Detecting and characterizing lateral phishing at scale

Detecting and characterizing lateral phishing at scale Ho et al., USENIX Security Symposium 2019

This is an investigation into the phenomenon of lateral phishing attacks. A lateral phishing attack is one where a compromised account within an organisation is used to send out further phishing emails (typically to other employees within the same organisation). So ‘alice at example.com’ might receive a phishing email that has genuinely been sent by ‘bob at example.com’, and thus is more likely to trust it.

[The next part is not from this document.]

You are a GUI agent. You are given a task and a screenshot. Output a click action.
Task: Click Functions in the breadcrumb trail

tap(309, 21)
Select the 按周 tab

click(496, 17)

In recent years, work from both industry and academia has pointed to the emergence and growth of lateral phishing attacks: a new form of phishing that targets a diverse range of organizations and has already incurred billions of dollars in financial harm…. This attack proves particularly insidious because the attacker automatically benefits from the implicit trust in the hijacked account: trust from both human recipients and conventional email protection systems.

A dataset of 113 million emails…

The study is conducted in conjunction with Barracuda Networks, who obtained customer permission to use email data from the Office 365 employee mailboxes of 92 different organisations. 69 of these organisations were selected through random sampling across all organisations, and 23 through random sampling from organisations with known reports of lateral phishing.

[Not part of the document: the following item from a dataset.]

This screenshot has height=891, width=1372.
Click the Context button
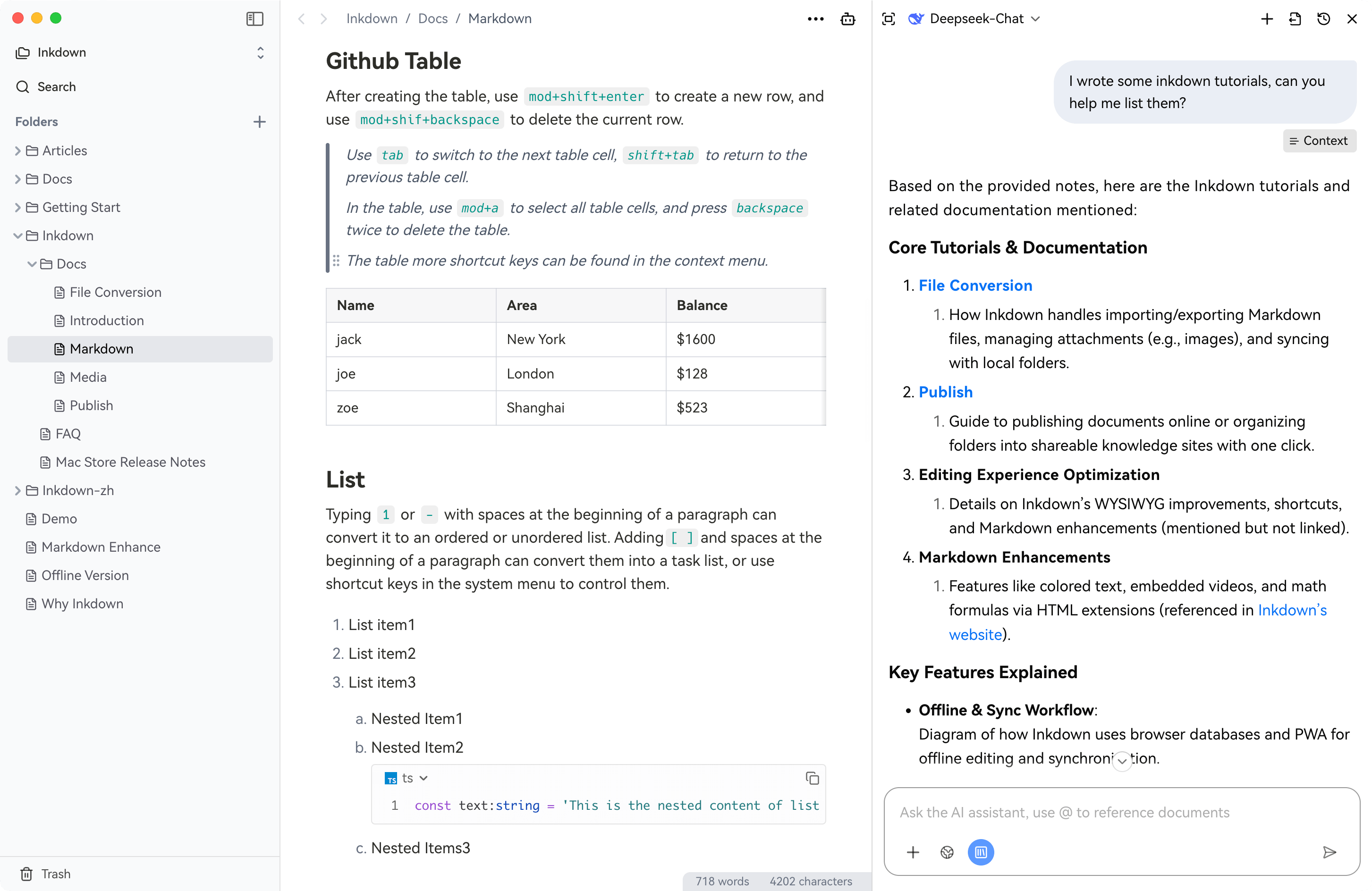[x=1318, y=141]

All told, the dataset comprises 113,083,695 unique employee-sent emails, spanning a total of around 230K mailboxes. In order to be able to study lateral phishing within these organisations, first we have to find the phishing attacks within the dataset. The approach to this is twofold:

  1. Known phishing attacks come from attack emails reported to Barracuda by an organisation’s security administrators or users.
  2. These can be used to help train a phishing detector (classifier) which can flag additional potential phishing attacks. The flagged attacks are then manually reviewed and labelled before including them.

The focus is on phishing attacks which lure their victims into visiting a web page under the attacker’s control, which is the mechanism used by the vast majority of lateral phishing attacks.

Fishing for phishing attacks

Analysis of the reported phishing attacks (ground truth) suggested a set of features to be used for training a classifier:

  • The number of unique recipients (95% of hijacked accounts send phishing emails with 25 or more distinct recipients)
  • The likelihood of the email recipients being genuine (Jaccard similarity of the recipient set to the closest set of historical recipients for any employee-sent email)
  • The presence of one or more of ~150 phishing related keywords and phrases, derived by extracting the link text from several hundred real-world phishing emails
  • A global URL reputation feature: the highest Cisco Umbrella domain ranking of the target sites of all URLs in the email, after filtering out those whose link text matches the hyperlink destination. The value is set at 10M for sites that don’t rank highly enough to make the list at all.
  • A local URL reputation feature which counts the number of days in the preceding month where at least one employee-sent email included a URL on the same FQDN (ultimately this feature proved to add little value over the global URL reputation).

A Random Forest classifier is trained using these extracted features, and updated at the end of each month.

The resulting classifier achieved an 87.3% detection rate with a false positive rate of 0.00036%.

The counts in the above table are of phishing incidents, and incident being a unique (subject, sender email address) pair. I.e., each incident is likely to target many potential victims.

Something looks phishy round here

At the end of the day, from a dataset of 113M emails spanning 230K mailboxes, the authors found that 101K mailboxes had received at least one lateral phishing email. These phishing emails were generated in just 180 incidents, sending 1,902 distinct email bodies from 154 compromised accounts.

How successful are these phishing attacks?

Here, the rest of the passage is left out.